In Morocco's mountains

There’s solitude high up in the Atlas Mountains - only your guide, your mule and a few excited locals will know you’re there

The back of beyond used to be easy to find. It was a village called Imlil, a 90-minute drive out of Marrakesh. From there, you trekked up Jebel Toubkal, North Africa’s highest mountain, to see something of the great unknown. Sleeping options were simple, too: either bring your own sleeping bag or throw down Berber blankets.

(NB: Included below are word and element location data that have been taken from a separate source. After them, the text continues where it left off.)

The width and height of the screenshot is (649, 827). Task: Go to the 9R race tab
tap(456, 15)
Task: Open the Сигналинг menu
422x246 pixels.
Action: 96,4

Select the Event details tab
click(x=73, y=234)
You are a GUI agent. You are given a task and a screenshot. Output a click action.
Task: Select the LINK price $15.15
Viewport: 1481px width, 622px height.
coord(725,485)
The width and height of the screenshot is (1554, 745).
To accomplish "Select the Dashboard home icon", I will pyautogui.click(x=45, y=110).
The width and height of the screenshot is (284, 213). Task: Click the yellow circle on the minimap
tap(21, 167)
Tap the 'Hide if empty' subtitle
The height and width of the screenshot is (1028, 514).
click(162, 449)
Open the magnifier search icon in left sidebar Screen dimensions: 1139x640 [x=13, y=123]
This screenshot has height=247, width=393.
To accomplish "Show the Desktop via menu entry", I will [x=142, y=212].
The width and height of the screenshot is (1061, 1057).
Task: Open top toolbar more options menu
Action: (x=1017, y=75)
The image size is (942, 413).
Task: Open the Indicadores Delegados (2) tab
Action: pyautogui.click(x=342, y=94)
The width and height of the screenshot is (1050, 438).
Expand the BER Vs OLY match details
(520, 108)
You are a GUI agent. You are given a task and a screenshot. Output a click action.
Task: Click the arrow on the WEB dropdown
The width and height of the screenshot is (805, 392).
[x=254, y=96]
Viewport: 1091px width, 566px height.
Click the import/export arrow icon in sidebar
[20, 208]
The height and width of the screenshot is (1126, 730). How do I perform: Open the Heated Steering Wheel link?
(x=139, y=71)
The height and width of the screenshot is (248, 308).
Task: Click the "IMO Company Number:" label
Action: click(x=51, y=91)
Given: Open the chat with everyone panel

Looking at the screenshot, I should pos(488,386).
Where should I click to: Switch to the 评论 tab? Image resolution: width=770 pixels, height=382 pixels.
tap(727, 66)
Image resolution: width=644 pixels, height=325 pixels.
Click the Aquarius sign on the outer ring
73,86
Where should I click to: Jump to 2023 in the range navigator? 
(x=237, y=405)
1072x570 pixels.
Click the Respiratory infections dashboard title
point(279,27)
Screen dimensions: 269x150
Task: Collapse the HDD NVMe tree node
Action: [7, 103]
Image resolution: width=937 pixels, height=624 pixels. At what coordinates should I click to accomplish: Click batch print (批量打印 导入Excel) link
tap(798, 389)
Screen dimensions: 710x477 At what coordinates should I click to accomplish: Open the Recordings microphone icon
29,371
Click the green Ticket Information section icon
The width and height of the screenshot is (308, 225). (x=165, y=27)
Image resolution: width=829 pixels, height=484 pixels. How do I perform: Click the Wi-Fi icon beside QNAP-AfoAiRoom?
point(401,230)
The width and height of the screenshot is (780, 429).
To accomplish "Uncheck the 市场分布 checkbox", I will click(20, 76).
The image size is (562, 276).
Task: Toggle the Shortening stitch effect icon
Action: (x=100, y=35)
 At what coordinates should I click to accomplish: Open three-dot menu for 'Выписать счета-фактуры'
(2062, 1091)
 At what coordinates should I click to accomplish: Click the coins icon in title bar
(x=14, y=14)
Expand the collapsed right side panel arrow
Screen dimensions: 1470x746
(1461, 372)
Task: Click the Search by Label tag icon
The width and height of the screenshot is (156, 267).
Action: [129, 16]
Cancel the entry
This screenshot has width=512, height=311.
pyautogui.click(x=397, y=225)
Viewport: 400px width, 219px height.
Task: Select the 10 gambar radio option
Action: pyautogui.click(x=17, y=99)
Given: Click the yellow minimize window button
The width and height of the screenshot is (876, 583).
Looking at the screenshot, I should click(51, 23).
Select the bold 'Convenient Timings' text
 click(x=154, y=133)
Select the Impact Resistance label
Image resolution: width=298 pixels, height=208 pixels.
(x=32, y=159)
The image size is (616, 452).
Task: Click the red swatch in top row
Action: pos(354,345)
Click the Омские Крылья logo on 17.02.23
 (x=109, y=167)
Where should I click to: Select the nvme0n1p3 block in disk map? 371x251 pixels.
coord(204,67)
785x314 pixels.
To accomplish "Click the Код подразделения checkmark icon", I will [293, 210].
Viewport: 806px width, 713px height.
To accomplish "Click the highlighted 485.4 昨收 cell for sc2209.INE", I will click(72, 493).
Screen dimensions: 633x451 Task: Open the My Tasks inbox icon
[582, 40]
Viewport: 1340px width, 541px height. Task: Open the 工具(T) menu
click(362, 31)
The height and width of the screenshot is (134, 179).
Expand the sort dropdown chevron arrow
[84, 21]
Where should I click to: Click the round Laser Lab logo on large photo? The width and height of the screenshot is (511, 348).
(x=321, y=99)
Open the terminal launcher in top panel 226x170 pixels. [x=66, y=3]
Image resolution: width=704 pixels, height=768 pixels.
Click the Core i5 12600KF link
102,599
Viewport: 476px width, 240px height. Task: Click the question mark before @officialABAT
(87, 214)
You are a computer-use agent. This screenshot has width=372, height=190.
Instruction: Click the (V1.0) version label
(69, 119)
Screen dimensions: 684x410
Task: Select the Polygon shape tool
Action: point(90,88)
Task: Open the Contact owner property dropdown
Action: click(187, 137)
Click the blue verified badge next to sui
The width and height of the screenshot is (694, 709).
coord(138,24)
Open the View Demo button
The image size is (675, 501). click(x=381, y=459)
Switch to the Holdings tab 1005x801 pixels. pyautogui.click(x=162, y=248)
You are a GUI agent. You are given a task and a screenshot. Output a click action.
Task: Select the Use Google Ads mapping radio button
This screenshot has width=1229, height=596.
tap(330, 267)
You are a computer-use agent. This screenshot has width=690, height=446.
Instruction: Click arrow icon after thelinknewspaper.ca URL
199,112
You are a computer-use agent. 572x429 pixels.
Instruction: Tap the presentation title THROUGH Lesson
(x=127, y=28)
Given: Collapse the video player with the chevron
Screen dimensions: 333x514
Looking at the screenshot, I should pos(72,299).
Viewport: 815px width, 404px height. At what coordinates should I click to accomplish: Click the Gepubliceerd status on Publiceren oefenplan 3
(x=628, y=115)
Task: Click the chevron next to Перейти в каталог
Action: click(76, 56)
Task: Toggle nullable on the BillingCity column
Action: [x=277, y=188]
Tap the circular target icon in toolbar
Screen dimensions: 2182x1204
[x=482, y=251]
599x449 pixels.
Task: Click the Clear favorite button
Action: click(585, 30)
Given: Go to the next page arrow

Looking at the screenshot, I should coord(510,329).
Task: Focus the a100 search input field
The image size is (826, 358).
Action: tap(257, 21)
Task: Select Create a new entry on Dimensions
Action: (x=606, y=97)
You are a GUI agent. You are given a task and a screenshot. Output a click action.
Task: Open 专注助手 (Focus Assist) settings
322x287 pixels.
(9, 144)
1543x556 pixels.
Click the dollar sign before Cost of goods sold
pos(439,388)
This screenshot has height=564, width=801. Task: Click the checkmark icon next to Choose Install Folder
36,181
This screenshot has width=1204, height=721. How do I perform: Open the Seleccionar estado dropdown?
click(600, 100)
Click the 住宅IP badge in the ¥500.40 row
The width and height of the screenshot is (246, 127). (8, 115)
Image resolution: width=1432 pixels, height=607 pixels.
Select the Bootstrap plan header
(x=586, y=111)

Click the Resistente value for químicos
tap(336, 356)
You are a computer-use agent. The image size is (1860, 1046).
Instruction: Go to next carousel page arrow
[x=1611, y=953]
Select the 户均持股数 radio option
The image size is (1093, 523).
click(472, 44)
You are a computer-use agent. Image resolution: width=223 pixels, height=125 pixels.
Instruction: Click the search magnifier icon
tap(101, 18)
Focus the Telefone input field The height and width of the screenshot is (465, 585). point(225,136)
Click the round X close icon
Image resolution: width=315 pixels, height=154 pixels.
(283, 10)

Cheap flights and Marrakesh’s racing popularity have changed things. Villages that could not be reached by road in the 1990s are now accessible by car and studded with television antennae. Richard Branson owns a kasbah in the shadow of the mountain. Toubkal has become the great known.

So, where to go without fear of bumping into your neighbour? People told me I should look up a mountain called M’Goun.

At 13,356ft, just 309ft short of Jebel Toubkal, M’Goun still feels remote. It’s not much more than 100 miles from Marrakesh, but it can take the best part of a day to get there – especially if, like us, you linger over breakfast in your riad and stop for lunch at the Cascades d’Ouzoud, memorable for the daring of the Barbary apes and the beauty of the waterfalls.

By the time we wound up towards the M’Goun peak, late sun was bronzing the foothills of the Atlas. Below was a vision of such extraordinary calm and beauty that we stopped to stare: an enchanted valley hemmed in by precipitous mountains, its green floor embroidered with a broad, meandering thread of gold.